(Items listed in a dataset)
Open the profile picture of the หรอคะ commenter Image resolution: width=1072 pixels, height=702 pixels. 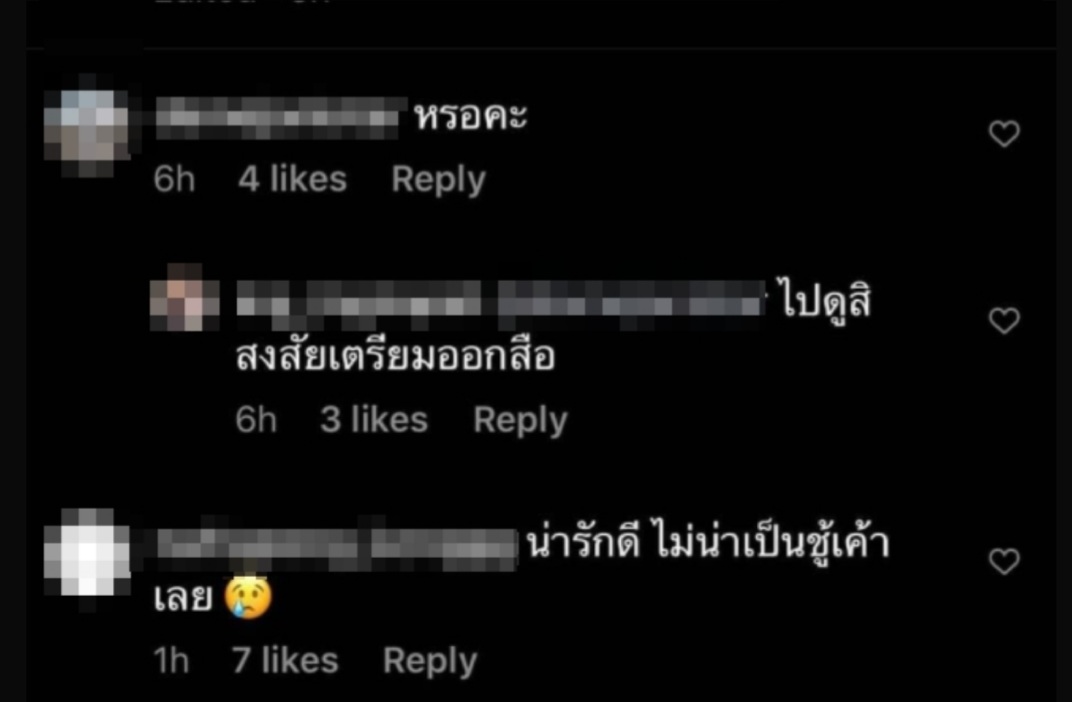click(x=87, y=126)
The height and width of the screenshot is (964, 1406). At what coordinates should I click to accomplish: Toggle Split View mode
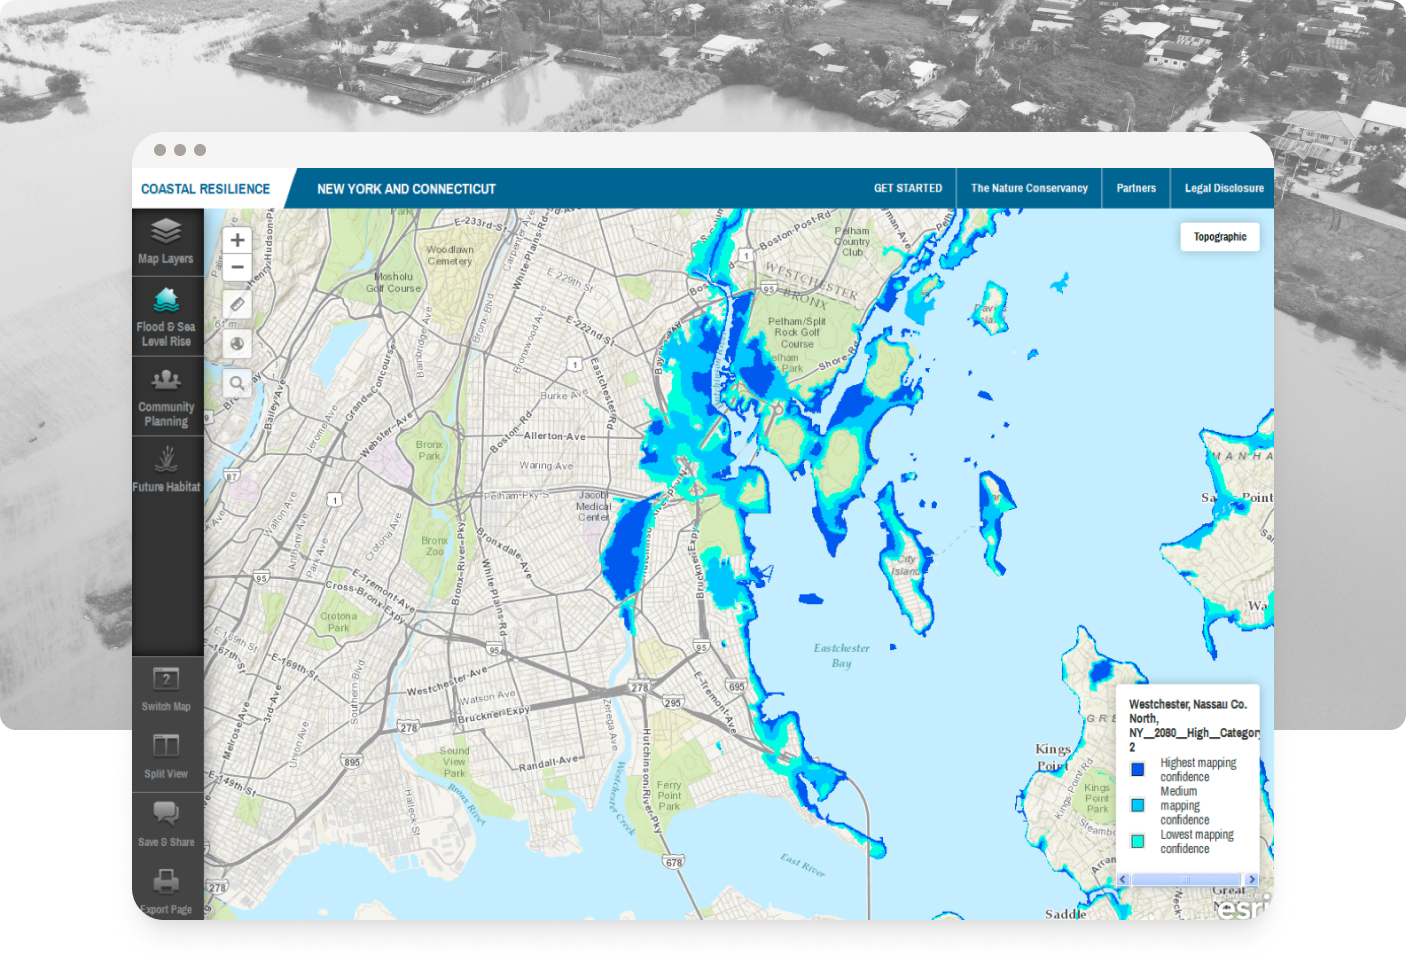166,754

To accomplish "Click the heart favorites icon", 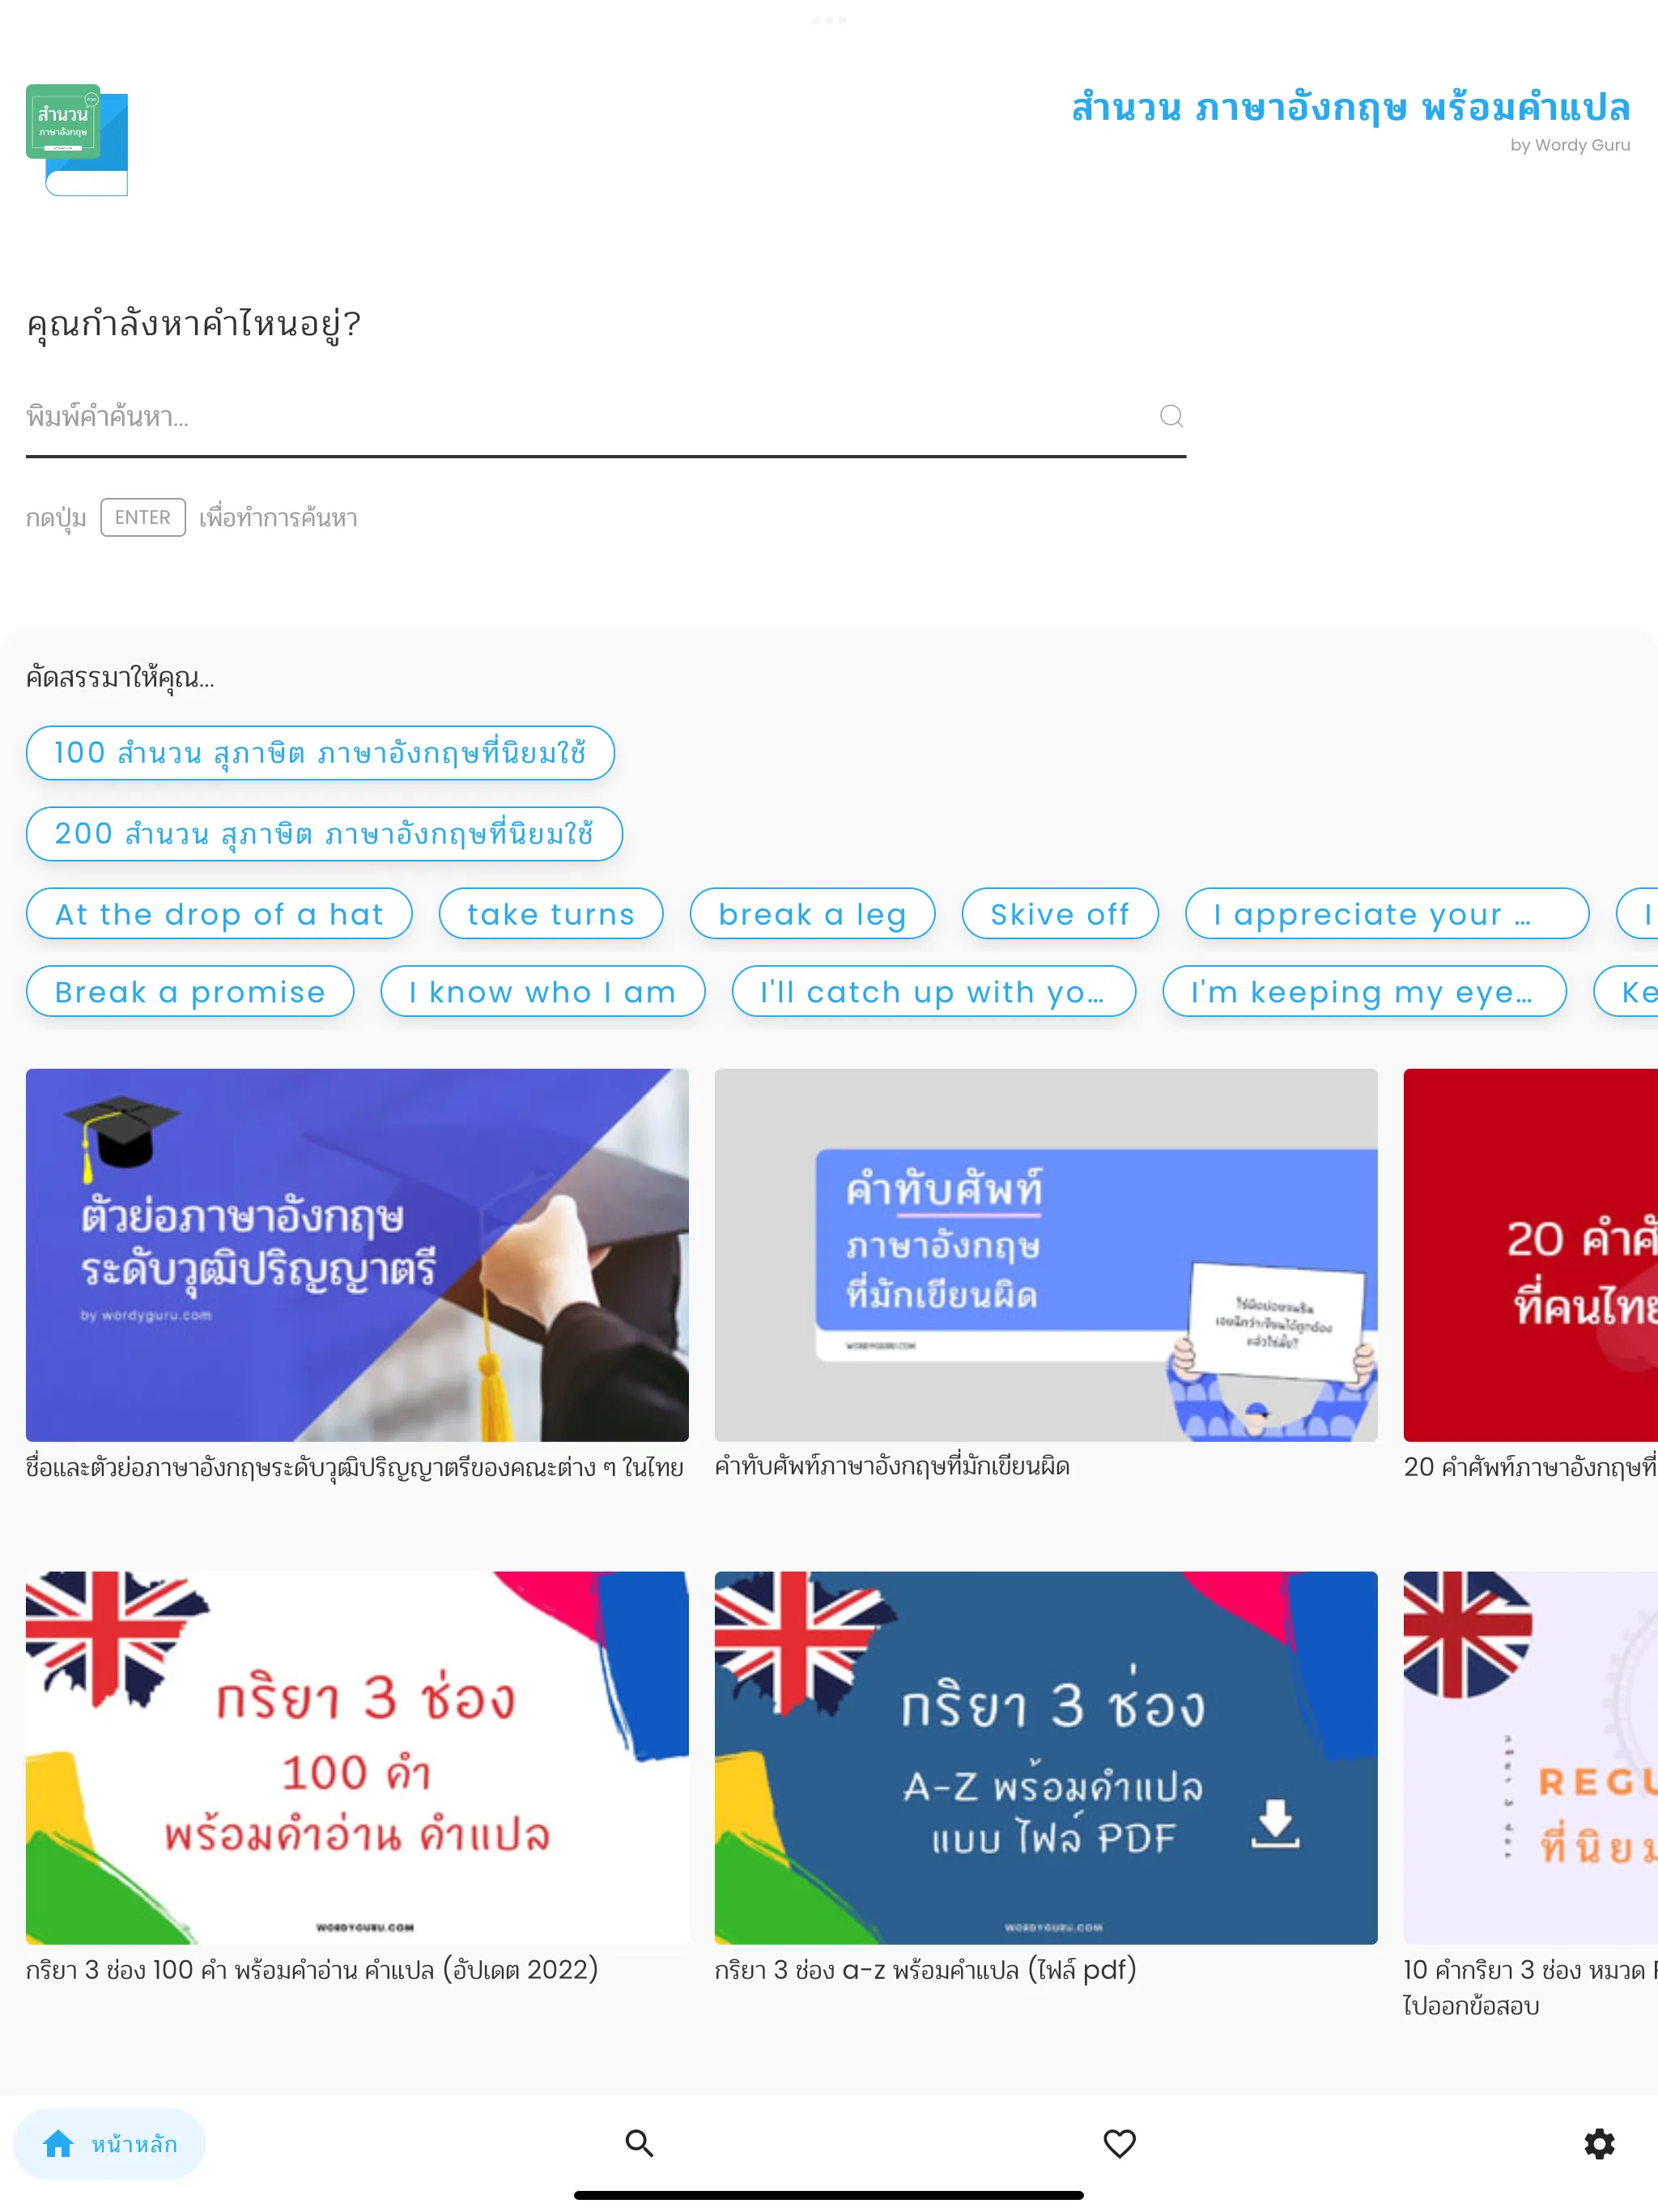I will [1120, 2141].
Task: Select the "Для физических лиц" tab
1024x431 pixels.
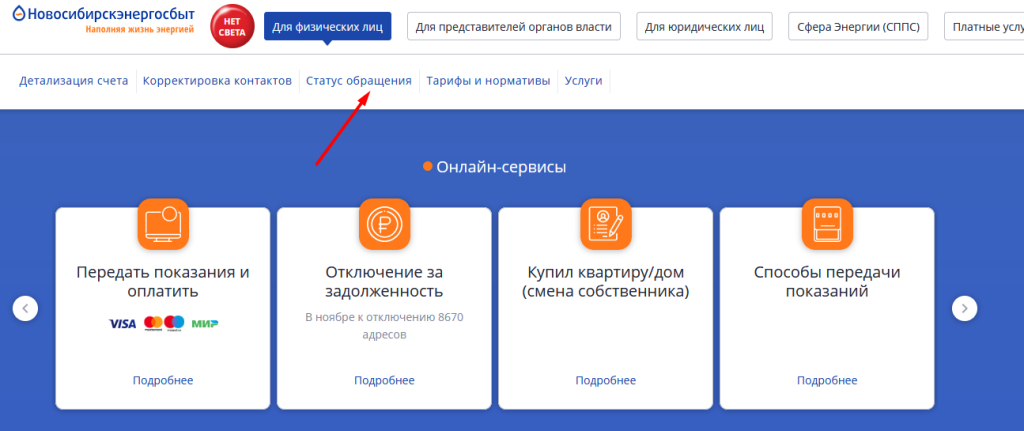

* **WORK TO BE COMPLETED**: What are the lines from the one containing "Task: Select the" through the end of the records? Write them out exactly, leaving out the pictures.

* **OUTPUT**:
Task: Select the "Для физических лиц" tab
1024x431 pixels.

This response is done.